[PROBLEM DESCRIPTION]
Reproduce the following data word for word, keeping every line unchanged.

☆ ☆ ☆

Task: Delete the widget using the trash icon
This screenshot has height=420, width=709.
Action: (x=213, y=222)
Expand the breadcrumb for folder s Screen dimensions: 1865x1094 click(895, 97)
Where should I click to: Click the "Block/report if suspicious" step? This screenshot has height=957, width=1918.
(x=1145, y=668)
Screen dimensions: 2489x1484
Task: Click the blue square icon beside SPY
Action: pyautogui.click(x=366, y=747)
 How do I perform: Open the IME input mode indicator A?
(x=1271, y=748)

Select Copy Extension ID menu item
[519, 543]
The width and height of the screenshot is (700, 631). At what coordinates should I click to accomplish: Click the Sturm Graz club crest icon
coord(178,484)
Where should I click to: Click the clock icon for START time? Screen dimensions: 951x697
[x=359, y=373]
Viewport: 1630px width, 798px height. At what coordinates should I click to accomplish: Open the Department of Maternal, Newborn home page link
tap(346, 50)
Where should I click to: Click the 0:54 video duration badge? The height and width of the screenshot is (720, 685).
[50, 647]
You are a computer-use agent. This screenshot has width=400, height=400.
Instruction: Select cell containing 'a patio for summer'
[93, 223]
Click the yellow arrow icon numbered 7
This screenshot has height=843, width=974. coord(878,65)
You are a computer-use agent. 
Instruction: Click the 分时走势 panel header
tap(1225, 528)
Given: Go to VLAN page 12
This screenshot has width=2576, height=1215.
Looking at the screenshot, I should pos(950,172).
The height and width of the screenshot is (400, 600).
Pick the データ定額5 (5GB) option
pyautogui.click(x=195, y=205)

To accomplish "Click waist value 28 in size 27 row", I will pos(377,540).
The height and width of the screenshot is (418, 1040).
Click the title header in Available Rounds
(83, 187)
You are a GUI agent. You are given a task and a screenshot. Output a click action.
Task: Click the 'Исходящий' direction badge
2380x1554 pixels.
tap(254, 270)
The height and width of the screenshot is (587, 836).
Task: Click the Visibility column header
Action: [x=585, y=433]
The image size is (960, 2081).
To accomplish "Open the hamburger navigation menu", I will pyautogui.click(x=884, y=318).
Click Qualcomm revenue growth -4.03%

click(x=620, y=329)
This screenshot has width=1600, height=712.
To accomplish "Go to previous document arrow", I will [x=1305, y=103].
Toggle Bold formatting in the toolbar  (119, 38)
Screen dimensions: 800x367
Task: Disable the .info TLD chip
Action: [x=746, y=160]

☆ ☆ ☆

[EXERCISE OUTPUT]
Task: Delete the widget using the trash icon
This screenshot has height=420, width=709.
Action: (x=213, y=222)
Expand the breadcrumb for folder s Screen dimensions: 1865x1094 click(895, 97)
Where should I click to: Click the "Block/report if suspicious" step? This screenshot has height=957, width=1918.
(x=1145, y=668)
Screen dimensions: 2489x1484
Task: Click the blue square icon beside SPY
Action: pyautogui.click(x=366, y=747)
 How do I perform: Open the IME input mode indicator A?
(x=1271, y=748)

Select Copy Extension ID menu item
[519, 543]
The width and height of the screenshot is (700, 631). At what coordinates should I click to accomplish: Click the Sturm Graz club crest icon
coord(178,484)
Where should I click to: Click the clock icon for START time? Screen dimensions: 951x697
[x=359, y=373]
Viewport: 1630px width, 798px height. At what coordinates should I click to accomplish: Open the Department of Maternal, Newborn home page link
tap(346, 50)
Where should I click to: Click the 0:54 video duration badge? The height and width of the screenshot is (720, 685).
[50, 647]
You are a computer-use agent. This screenshot has width=400, height=400.
Instruction: Select cell containing 'a patio for summer'
[93, 223]
Click the yellow arrow icon numbered 7
This screenshot has height=843, width=974. coord(878,65)
You are a computer-use agent. 
Instruction: Click the 分时走势 panel header
tap(1225, 528)
Given: Go to VLAN page 12
This screenshot has width=2576, height=1215.
Looking at the screenshot, I should pos(950,172).
The height and width of the screenshot is (400, 600).
Pick the データ定額5 (5GB) option
pyautogui.click(x=195, y=205)

To accomplish "Click waist value 28 in size 27 row", I will pos(377,540).
The height and width of the screenshot is (418, 1040).
Click the title header in Available Rounds
(83, 187)
You are a GUI agent. You are given a task and a screenshot. Output a click action.
Task: Click the 'Исходящий' direction badge
2380x1554 pixels.
tap(254, 270)
The height and width of the screenshot is (587, 836).
Task: Click the Visibility column header
Action: [x=585, y=433]
The image size is (960, 2081).
To accomplish "Open the hamburger navigation menu", I will pyautogui.click(x=884, y=318).
Click Qualcomm revenue growth -4.03%

click(x=620, y=329)
This screenshot has width=1600, height=712.
To accomplish "Go to previous document arrow", I will [x=1305, y=103].
Toggle Bold formatting in the toolbar  (119, 38)
Screen dimensions: 800x367
Task: Disable the .info TLD chip
Action: [x=746, y=160]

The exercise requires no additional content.